So this is basically a blockchain, but with transactions instead of blocks, and diverging-then-converging graph instead of a linear sequence of blocks (like a real family graph instead of just one-parent-one-child families common in blockchains). Looks nice, what are the problems with the approach? (the paper only lists the benefits).
There is no way to have a controlled release of new coins into the system. For that you need a blockchain that establishes a consensus on time transpired and on the total economic resources being contributed (which allows the share of the newly generated coins that each participant will receive in a unit of time to be proportional to the share of the total economic resources they are responsible for contributing).
There is no mechanism to link cost of proof of work generated to the value being transacted. With a blockchain, scarcity of space per block leads to a fee market forming, and fees paid increasing as the value contained per transaction increases. This leads to security (proof of work) increasing in proportion to value that needs to be protected.
I'd like to direct interested readers to a thread containing a link to a draft paper I wrote about addressing these issues in a blockless DAG based cryptocurrency:
>With a blockchain, scarcity of space per block leads to a fee market forming, and fees paid increasing as the value contained per transaction increases.
Note that this is not currently the case in bitcoin, transaction fees have gone up with the current scarcity due to the arbitrary block limit, but the fees are still a pittance compared with block reward - which is the real incentive for mining (but will not always be the case as block reward reduces in the future).
This is somewhat of a sore point for the bitcoin community as a large (probably not majority, but large) portion of the user base / miners / nodes does not think scarcity of space is a good idea at current levels of transactions.
Also Ethereum (which at the moment uses a blockchain and mining mechanism very similar to bitcoins) does not impose a block size limit, rather leaves it up to the miners to decide on the "gas" limit (they have a computational limit rather than a block size, but it can be viewed as a parallel).
0.9 is not insignificant, but compared with block reward, the true (current) incentive providing block security is not in question, and that is what was being discussed.
How is that a useless figure?

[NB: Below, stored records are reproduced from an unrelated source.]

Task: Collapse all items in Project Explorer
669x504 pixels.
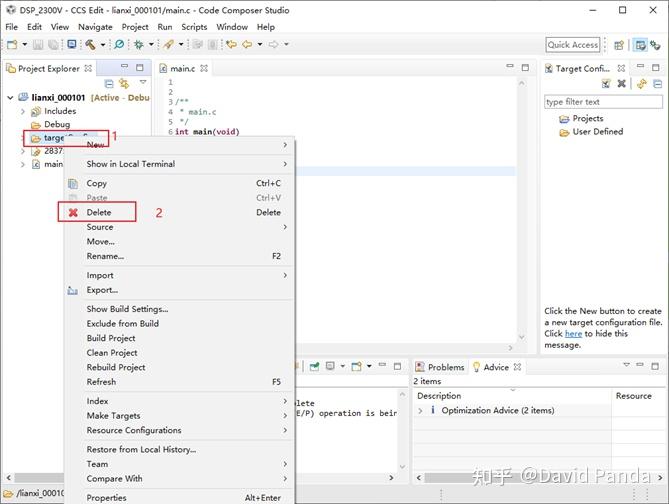Action: 109,83
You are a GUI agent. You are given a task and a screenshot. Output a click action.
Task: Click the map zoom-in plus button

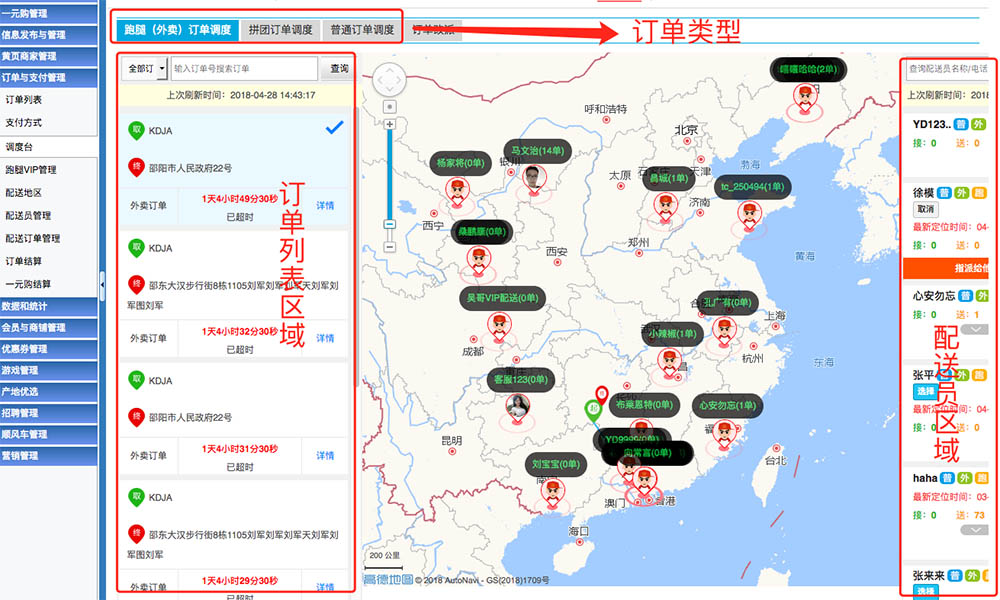click(x=389, y=124)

You'd expect it to have the same ratio per block or per day, so they're comparable when talking about the ratio of fees to rewards
Because we are talking about security of blocks and block scarcity, there is no limit on the space "per day", its all per block, similarly people don't make race attacks on a day, they make race attacks on a block.
> There is no mechanism to link cost of proof of work generated to the value being transacted. With a blockchain, scarcity of space per block leads to a fee market forming, and fees paid increasing as the value contained per transaction increases. This leads to security (proof of work) increasing in proportion to value that needs to be protected.

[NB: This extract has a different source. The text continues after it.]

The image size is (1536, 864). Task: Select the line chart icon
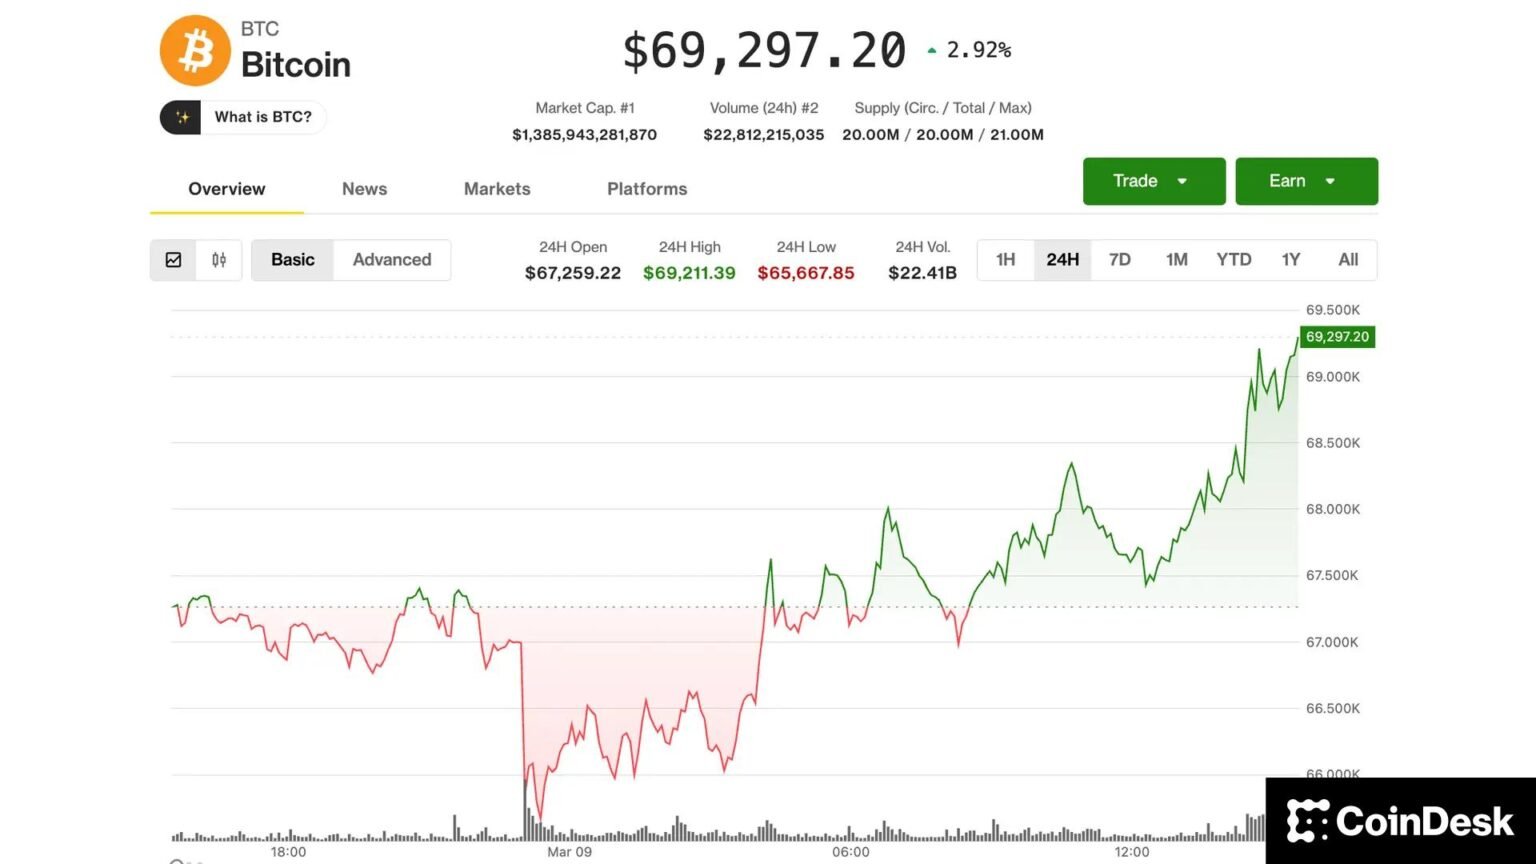pos(173,259)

My understanding of proof of work is that it's used to limit the number of new blocks which will get propagated through the network. Bitcoin automatically adjusts difficulty such that it approximately takes 10 minutes for a new block. If block creation intervals were lower it would compromise the security of the system and enable attacks with much less than 50% of the hash power.
> If block creation intervals were lower it would compromise the security of the system and enable attacks with much less than 50% of the hash power.
Not really. The odds of an attacker successfully generating a double-spending block remain the same with a lower block interval. Many alternative cryptocurrencies have far shorter blocktimes: Litecoin has 2.5min blocktimes, and ethereum is less than 30 seconds IIRC, and they don't have problems with rampant double spends.
The problem with shorter blocktimes is that latency has a greater impact on mining profitability. A miner with a 600ms ping will lose ~0.1% of their revenue with a 10 minute blocktime, but will lose 2% of their revenue with a 30s blocktime.
This gives miners an incentive to centralize geographically to reduce their latency. No bueno!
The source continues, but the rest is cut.